Interessant zu wissen ist, das es das erste SDK für sowohl ATI GPUs und x86 CPUs ist.

Quelle: AMD Releases Production Version of Second-Generation Software Development Platform for ATI Stream Computing | Business Wire


----------



## koe80 (22. Dezember 2009)

*AW: AMD veröffentlicht ATI Stream SDK 2.0*

sorry meine dumme frage.

aber was bedeutet dies genau?

heißt das man kann damit endlich open cl nutzen? wenn ich es mir runter lad?


----------



## CrimsoN 2.0 (22. Dezember 2009)

*AW: AMD veröffentlicht ATI Stream SDK 2.0*

Geile Schei?e


----------



## koe80 (22. Dezember 2009)

*AW: AMD veröffentlicht ATI Stream SDK 2.0*

lol galt das mir?


----------



## MysticBinary82 (22. Dezember 2009)

*AW: AMD veröffentlicht ATI Stream SDK 2.0*



koe80 schrieb:


> sorry meine dumme frage.
> 
> aber was bedeutet dies genau?
> 
> heißt das man kann damit endlich open cl nutzen? wenn ich es mir runter lad?


 
Nein du brauchst dir das SDK nicht runterladen, openCL 1.0 ist im Catalyst 9.12 Hotfix enthalten.
Wichtig ist dieses SDK direkt nur für Entwickler aber indirekt auch für die User, da das ein guter weg ist einen einheitlichen Standart zu etablieren. Außerdem hat nun ATI ein sehr gutes SDK und kann zu CUDA aufholen.
Besonders beeindruckend ist die x86 integration ins SDK.


----------



## AmdNator (22. Dezember 2009)

*AW: AMD veröffentlicht ATI Stream SDK 2.0*

Nicht schlecht,

ATI bzw. AMD lernt langsam und das finde ich gut! Mal schauen was die noch so bringen


----------



## KILLTHIS (22. Dezember 2009)

*AW: AMD veröffentlicht ATI Stream SDK 2.0*



MysticBinary82 schrieb:


> Besonders beeindruckend ist die x86 integration ins SDK.

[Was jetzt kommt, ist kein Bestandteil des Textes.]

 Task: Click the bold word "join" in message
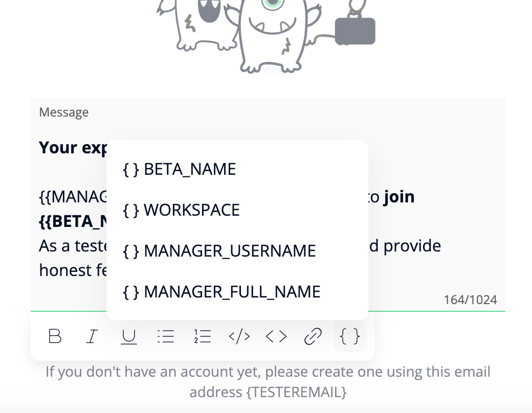[x=399, y=197]
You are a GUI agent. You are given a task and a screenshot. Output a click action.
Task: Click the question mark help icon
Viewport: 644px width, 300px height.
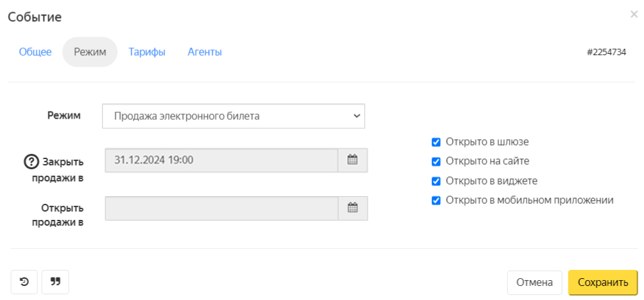31,161
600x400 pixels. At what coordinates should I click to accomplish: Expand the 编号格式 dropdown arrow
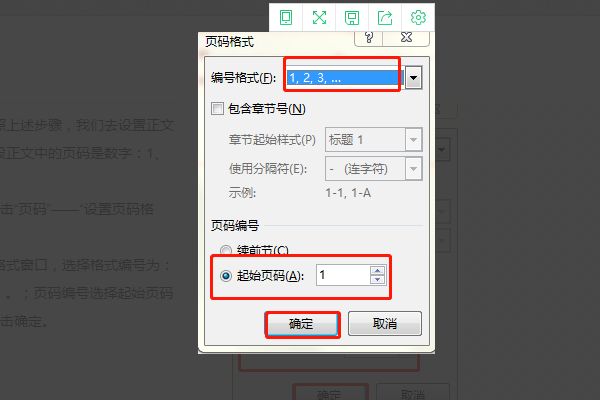pyautogui.click(x=413, y=78)
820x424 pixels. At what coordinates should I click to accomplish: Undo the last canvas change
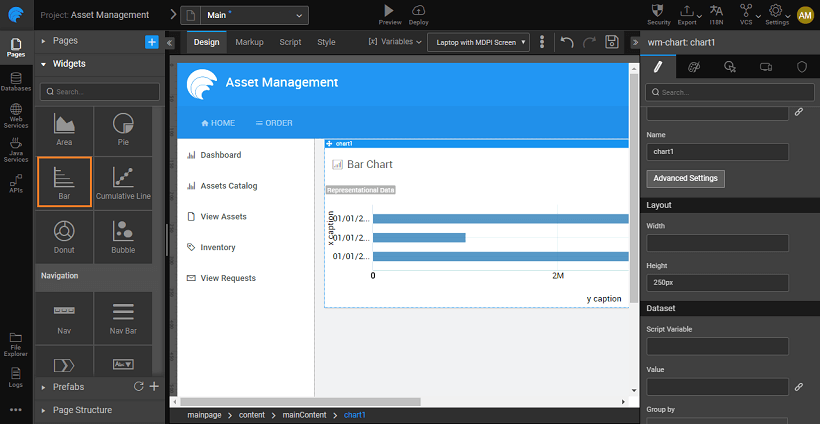tap(567, 42)
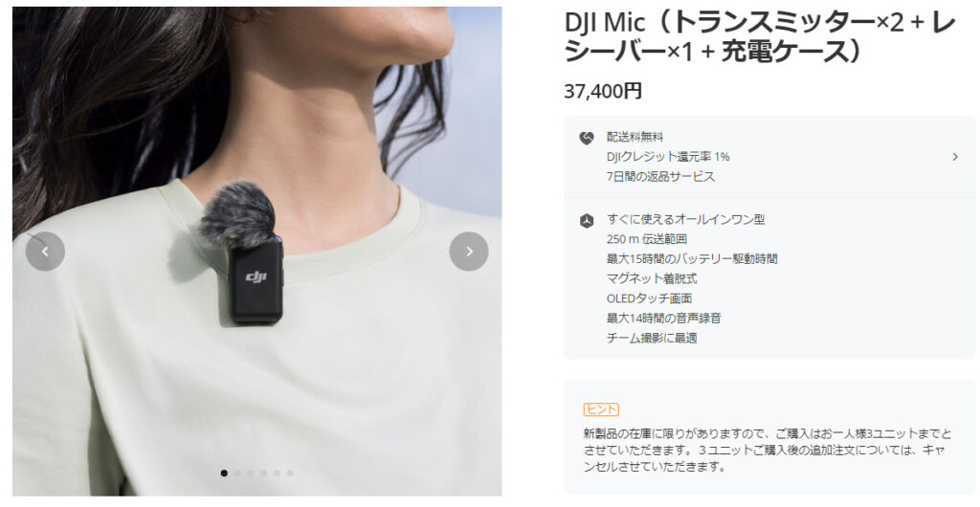This screenshot has height=507, width=980.
Task: Click the 配送料無料 shipping text
Action: (x=635, y=137)
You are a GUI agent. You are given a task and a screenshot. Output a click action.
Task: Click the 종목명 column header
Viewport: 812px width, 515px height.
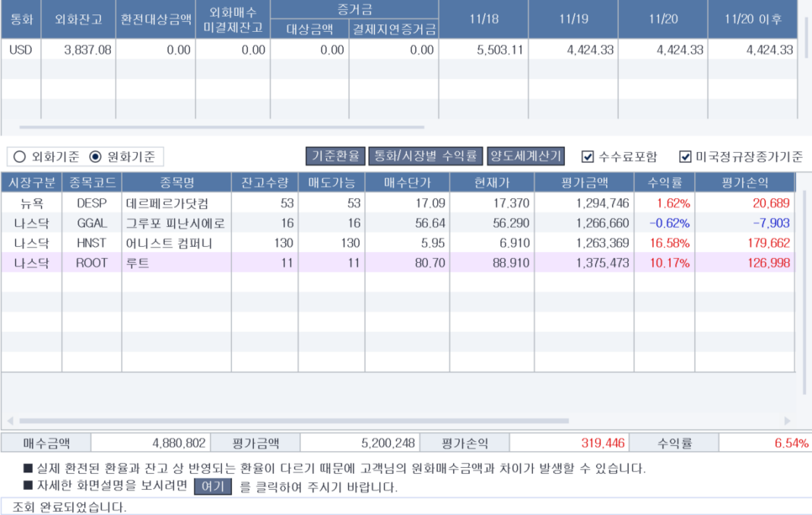(x=176, y=182)
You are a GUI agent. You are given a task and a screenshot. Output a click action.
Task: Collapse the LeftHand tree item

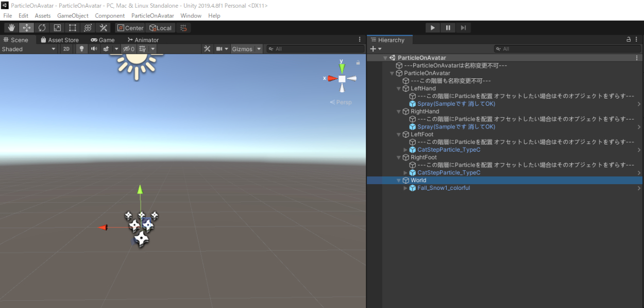tap(399, 89)
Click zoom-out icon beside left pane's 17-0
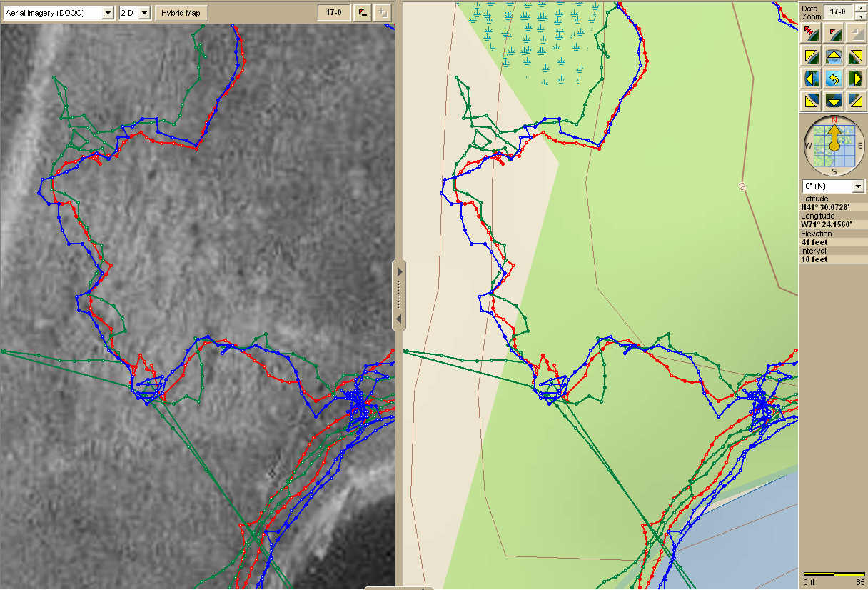This screenshot has height=590, width=868. click(363, 12)
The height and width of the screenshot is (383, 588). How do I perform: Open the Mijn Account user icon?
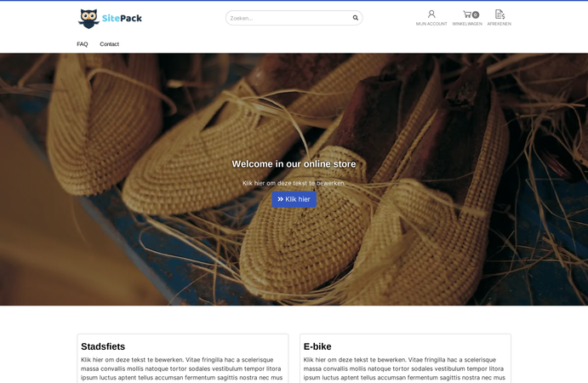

Ich bin mit dem Thema leider nicht sonderlich bewandert - aber warum ist das beeindruckend?


----------



## clemi14 (22. Dezember 2009)

*AW: AMD veröffentlicht ATI Stream SDK 2.0*

vllt können dann auch ATIs mal ordentlich Punkte holen bei F@H!


----------



## MysticBinary82 (22. Dezember 2009)

*AW: AMD veröffentlicht ATI Stream SDK 2.0*



KILLTHIS schrieb:


> Ich bin mit dem Thema leider nicht sonderlich bewandert - aber warum ist das beeindruckend?


 
Weil z.B. cuda nur für GPU gedacht ist jedoch Stream da auch CPU zulässt und somit die kombination zwischen multicore CPU und GPU besser genutzt werden kann.


----------



## DarkMo (23. Dezember 2009)

*AW: AMD veröffentlicht ATI Stream SDK 2.0*

is das ned dieser physx ruß? den können ati's doch eh ned nutzen *dacht* also wozu? ^^


----------



## Stingray93 (23. Dezember 2009)

*AW: AMD veröffentlicht ATI Stream SDK 2.0*



DarkMo schrieb:


> is das ned dieser physx ruß? den können ati's doch eh ned nutzen *dacht* also wozu? ^^



physx hat damit nichts zu tun.


----------



## NCphalon (23. Dezember 2009)

*AW: AMD veröffentlicht ATI Stream SDK 2.0*

Um auf die erste Frage zu antworten: Nein.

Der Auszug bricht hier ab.